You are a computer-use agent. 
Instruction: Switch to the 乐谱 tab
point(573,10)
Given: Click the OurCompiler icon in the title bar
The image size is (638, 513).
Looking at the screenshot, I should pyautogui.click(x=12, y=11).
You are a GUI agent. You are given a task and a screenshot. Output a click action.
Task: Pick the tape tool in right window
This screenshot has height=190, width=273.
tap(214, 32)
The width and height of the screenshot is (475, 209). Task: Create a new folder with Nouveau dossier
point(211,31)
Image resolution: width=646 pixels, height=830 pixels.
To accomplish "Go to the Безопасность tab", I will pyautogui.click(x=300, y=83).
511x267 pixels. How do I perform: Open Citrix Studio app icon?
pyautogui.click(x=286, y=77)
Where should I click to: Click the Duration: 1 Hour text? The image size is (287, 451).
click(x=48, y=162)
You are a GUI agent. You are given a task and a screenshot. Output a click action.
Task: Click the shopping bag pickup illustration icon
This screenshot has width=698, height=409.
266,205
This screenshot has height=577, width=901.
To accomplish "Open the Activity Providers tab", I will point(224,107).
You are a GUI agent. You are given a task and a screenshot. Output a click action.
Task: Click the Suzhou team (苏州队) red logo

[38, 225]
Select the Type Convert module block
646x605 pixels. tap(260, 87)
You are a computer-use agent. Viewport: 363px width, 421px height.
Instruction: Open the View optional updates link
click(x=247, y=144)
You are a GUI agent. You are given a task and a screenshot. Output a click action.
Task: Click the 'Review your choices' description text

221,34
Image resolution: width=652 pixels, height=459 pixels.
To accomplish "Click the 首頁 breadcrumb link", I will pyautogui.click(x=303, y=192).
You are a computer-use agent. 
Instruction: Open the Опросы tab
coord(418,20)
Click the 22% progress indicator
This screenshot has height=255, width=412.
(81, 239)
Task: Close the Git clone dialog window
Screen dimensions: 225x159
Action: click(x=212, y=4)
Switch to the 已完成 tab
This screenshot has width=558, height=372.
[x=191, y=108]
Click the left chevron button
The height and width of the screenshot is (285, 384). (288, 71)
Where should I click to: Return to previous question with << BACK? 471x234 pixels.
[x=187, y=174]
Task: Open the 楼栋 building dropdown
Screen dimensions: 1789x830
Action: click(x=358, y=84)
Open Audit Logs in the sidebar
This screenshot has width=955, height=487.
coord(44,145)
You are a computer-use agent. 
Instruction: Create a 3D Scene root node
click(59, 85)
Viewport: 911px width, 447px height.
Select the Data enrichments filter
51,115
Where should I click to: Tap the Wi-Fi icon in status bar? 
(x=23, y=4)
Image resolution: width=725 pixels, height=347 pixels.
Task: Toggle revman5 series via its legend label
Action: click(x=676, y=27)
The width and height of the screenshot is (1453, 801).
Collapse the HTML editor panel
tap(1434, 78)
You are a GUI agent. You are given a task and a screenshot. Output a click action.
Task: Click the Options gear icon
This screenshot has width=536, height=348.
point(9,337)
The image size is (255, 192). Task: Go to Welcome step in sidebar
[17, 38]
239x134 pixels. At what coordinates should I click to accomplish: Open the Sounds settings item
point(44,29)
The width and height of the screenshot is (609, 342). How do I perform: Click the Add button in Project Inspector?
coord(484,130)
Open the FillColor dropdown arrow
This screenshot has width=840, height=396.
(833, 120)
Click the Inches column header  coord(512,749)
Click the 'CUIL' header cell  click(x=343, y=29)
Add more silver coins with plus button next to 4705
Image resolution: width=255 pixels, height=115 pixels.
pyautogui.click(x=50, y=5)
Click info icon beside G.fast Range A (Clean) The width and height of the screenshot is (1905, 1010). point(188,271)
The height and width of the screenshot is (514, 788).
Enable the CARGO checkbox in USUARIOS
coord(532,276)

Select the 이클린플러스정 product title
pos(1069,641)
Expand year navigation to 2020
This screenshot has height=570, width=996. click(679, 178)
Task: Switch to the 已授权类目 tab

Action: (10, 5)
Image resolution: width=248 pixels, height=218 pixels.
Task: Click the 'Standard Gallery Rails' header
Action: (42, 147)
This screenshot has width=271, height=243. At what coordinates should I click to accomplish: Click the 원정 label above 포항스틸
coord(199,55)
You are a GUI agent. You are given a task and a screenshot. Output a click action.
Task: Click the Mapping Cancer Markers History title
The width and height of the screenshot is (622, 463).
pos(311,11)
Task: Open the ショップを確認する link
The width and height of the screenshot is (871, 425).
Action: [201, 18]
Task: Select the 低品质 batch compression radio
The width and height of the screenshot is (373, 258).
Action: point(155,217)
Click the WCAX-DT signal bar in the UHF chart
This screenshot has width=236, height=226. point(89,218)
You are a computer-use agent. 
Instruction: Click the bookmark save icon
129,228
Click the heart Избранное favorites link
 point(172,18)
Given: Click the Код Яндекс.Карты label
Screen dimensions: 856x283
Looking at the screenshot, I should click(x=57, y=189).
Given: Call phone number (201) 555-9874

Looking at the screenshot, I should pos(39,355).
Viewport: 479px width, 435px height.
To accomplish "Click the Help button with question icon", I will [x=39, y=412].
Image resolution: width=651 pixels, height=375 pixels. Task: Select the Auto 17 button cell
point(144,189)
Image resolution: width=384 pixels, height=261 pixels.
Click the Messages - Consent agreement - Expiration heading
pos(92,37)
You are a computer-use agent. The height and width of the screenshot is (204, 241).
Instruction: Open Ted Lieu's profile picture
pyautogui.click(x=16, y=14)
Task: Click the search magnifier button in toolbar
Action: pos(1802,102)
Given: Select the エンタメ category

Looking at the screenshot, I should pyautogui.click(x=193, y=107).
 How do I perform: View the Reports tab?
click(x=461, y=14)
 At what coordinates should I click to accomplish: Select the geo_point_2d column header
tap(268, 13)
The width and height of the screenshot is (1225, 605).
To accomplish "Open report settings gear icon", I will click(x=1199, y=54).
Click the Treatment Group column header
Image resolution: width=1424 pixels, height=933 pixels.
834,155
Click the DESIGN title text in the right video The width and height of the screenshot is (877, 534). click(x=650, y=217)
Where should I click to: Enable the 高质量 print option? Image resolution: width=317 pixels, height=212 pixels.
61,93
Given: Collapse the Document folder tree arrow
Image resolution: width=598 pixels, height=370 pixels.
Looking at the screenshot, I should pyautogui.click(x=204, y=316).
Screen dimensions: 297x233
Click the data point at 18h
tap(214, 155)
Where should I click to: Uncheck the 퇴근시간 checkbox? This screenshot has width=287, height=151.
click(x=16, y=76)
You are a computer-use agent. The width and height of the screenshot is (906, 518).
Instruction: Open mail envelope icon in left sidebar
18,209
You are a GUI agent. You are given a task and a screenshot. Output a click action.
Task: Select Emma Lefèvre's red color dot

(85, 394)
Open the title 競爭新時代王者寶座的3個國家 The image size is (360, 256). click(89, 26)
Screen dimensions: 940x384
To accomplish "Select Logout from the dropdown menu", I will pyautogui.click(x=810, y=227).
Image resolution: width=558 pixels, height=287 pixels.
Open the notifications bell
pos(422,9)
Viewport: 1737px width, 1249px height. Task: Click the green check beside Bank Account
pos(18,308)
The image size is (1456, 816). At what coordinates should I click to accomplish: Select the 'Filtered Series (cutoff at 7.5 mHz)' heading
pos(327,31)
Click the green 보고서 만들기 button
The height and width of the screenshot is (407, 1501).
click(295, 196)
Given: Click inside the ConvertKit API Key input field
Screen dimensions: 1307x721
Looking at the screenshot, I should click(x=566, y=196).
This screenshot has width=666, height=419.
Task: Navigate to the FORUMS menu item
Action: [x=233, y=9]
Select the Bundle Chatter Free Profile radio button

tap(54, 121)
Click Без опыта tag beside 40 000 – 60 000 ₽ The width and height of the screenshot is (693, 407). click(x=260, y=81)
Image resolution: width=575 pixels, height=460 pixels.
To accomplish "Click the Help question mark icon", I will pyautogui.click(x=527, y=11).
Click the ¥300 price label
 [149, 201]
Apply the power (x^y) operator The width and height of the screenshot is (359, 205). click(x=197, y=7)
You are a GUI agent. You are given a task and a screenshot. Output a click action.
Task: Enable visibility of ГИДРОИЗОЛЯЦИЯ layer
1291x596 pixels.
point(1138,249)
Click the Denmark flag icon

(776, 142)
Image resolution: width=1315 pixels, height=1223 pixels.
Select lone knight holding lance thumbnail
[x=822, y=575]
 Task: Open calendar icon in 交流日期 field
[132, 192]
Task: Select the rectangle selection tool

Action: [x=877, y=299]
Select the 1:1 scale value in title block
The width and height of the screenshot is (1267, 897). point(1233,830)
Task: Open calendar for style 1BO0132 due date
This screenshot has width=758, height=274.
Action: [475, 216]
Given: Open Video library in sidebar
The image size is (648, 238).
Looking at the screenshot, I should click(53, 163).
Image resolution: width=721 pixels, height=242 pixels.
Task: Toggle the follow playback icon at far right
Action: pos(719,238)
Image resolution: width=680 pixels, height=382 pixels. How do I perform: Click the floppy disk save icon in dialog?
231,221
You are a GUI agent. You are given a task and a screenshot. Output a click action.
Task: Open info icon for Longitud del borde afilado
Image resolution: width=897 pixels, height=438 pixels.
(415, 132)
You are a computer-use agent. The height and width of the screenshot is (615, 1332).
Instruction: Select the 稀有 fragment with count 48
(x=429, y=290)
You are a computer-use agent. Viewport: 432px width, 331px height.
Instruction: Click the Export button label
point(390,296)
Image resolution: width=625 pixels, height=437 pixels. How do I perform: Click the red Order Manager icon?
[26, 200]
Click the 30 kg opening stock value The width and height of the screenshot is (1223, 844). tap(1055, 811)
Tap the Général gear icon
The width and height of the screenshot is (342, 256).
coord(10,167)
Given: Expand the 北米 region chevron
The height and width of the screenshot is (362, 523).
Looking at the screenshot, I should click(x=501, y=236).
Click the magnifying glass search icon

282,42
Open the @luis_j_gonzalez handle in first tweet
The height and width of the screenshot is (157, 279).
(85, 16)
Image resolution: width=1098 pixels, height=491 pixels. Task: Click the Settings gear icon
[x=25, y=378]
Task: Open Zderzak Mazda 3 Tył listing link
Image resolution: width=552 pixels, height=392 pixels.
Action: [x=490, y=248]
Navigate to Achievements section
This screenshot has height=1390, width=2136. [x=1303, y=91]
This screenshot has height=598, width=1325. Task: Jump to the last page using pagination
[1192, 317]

------------------------------

Write out the items word for word, from the very start through the line containing "pyautogui.click(x=286, y=77)", with that line included.

◆ SOLUTION:
You are a computer-use agent. 
Instruction: Switch to the 乐谱 tab
point(573,10)
Given: Click the OurCompiler icon in the title bar
The image size is (638, 513).
Looking at the screenshot, I should pyautogui.click(x=12, y=11).
You are a GUI agent. You are given a task and a screenshot. Output a click action.
Task: Pick the tape tool in right window
This screenshot has height=190, width=273.
tap(214, 32)
The width and height of the screenshot is (475, 209). Task: Create a new folder with Nouveau dossier
point(211,31)
Image resolution: width=646 pixels, height=830 pixels.
To accomplish "Go to the Безопасность tab", I will pyautogui.click(x=300, y=83).
511x267 pixels. How do I perform: Open Citrix Studio app icon?
pyautogui.click(x=286, y=77)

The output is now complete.